» **Material**
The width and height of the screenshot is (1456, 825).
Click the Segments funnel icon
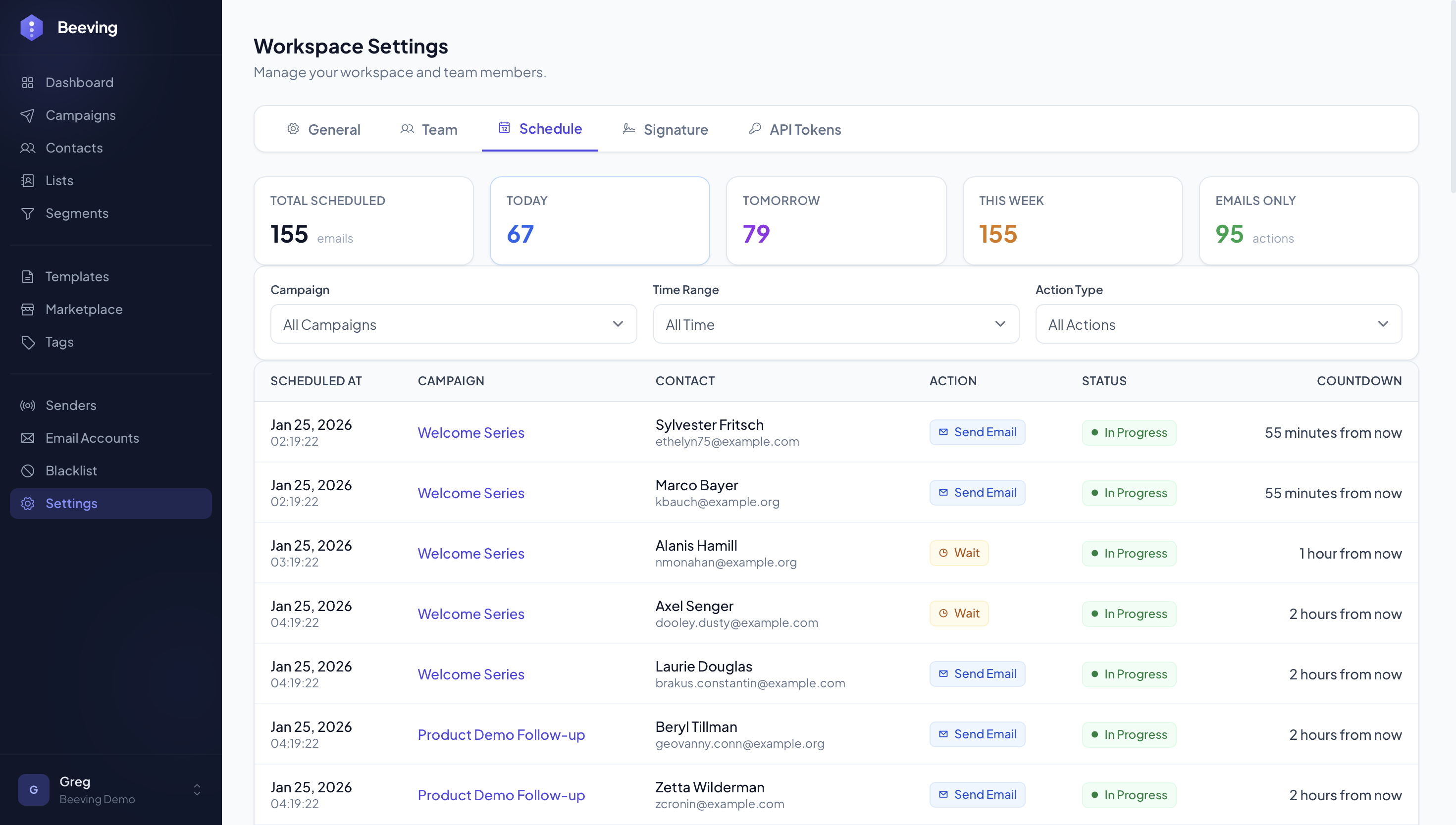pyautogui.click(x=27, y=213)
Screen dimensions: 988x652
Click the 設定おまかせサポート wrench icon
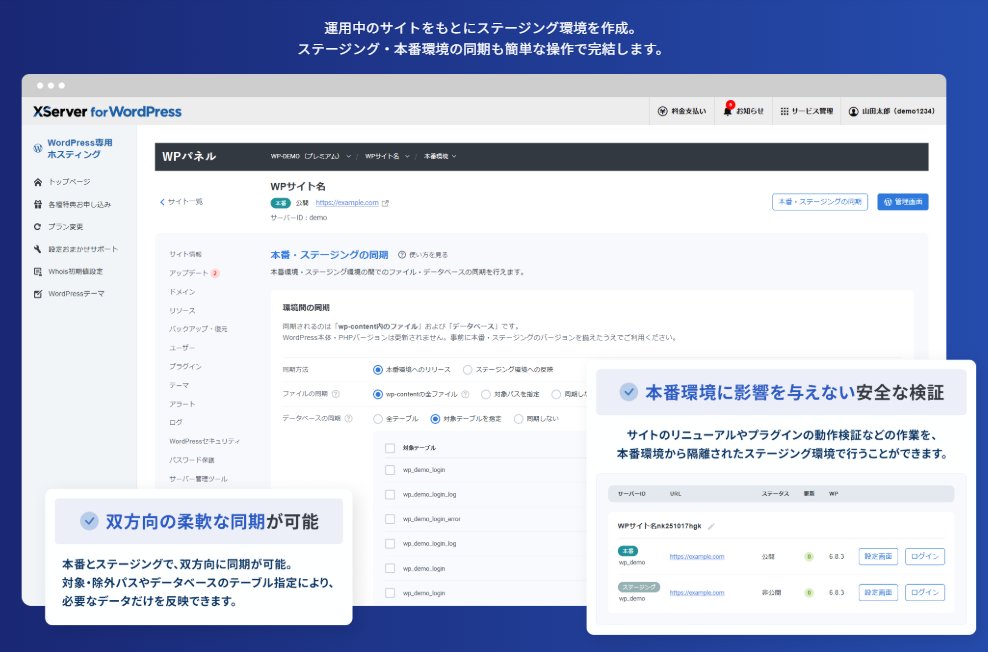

» **Required task**
Format every line of the rows above as a two-column Markdown table headed Line No. and Line Text, skipping blank lines and omitting the pictures.

» **The completed task**
| Line No. | Line Text |
|---|---|
| 1 | The width and height of the screenshot is (1456, 825). |
| 2 | Click the Segments funnel icon |
| 3 | pyautogui.click(x=27, y=213) |
| 4 | Screen dimensions: 988x652 |
| 5 | Click the 設定おまかせサポート wrench icon |